DOCUMENT SEGMENT:

==========

Nanobody‐Engineered Natural Killer Cell Conjugates for Solid Tumor Adoptive Immunotherapy

Cancer immunotherapy based on natural killer (NK) cells is demonstrated to be a promising strategy. However, NK cells are deficient in ligands that target specific tumors, resulting in limited antitumor efficacy. Here, a glycoengineering approach to imitate the chimeric antigen receptor strategy and decorate NK cells with nanobodies to promote NK‐based immunotherapy in solid tumors is proposed. Nanobody 7D12, which specifically recognizes the human epidermal growth factor receptor (EGFR) that is overexpressed on many solid tumors, is coupled to the chemically synthesized DBCO‐PEG4‐GGG‐NH2 by sortase A‐mediated ligation to generate DBCO‐7D12. The NK92MI cells bearing azide groups are then equipped with DBCO‐7D12 via bioorthogonal click chemistry. The resultant 7D12‐NK92MI cells exhibit high specificity and affinity for EGFR‐overexpressing tumor cells in vitro and in vivo by the 7D12‐EGFR interaction, causing increased cytokine secretion to more effectively kill EGFR‐positive tumor cells, but not EGFR‐negative cancer cells. Importantly, the 7D12‐NK92MI cells also show a wide anticancer spectrum and extensive tumor penetration. Furthermore, mouse experiments reveal that 7D12‐NK92MI treatment achieves excellent therapeutic efficacy and outstanding safety. The authors’ works provide a cell modification strategy using specific protein ligands without genetic manipulation and present a potential novel method for cancer‐targeted immunotherapy by NK cells. A nanobody‐NK cell conjugate is developed using a non‐chimeric antigen receptor (non‐CAR) technique. The 7D12‐engineered NK cells can actively target epidermal growth factor receptor (EGFR)‐positive cancer cells and display remarkably enhanced antitumor immunity toward several types of cancer cells in vitro. The nanobody‐NK cell conjugates gain excellent cancer tissue penetration capability and exhibit improved therapeutic efficacy in vivo.

==========

INFORMATION SHOWN:
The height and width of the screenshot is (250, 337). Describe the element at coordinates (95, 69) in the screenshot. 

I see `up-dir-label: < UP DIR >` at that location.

==========

WHAT YOU NEED TO DO:
a - Answer these from the NK cell abstract:
(i) What receptor does nanobody 7D12 specifically recognize?
(ii) What method couples 7D12 to DBCO‐PEG4‐GGG‐NH2?
(iii) What chemistry equips the NK92MI cells with DBCO‐7D12?
b - Translate this sentence from the NK cell abstract into Spanish: "Furthermore, mouse experiments reveal that 7D12‐NK92MI treatment achieves excellent therapeutic efficacy and outstanding safety."

TASK-BY-TASK RESULTS:
a -
(i) The human epidermal growth factor receptor (EGFR)
(ii) Sortase A‐mediated ligation
(iii) Bioorthogonal click chemistry

b - Además, los experimentos en ratones revelan que el tratamiento con 7D12‐NK92MI logra una eficacia terapéutica excelente y una seguridad sobresaliente.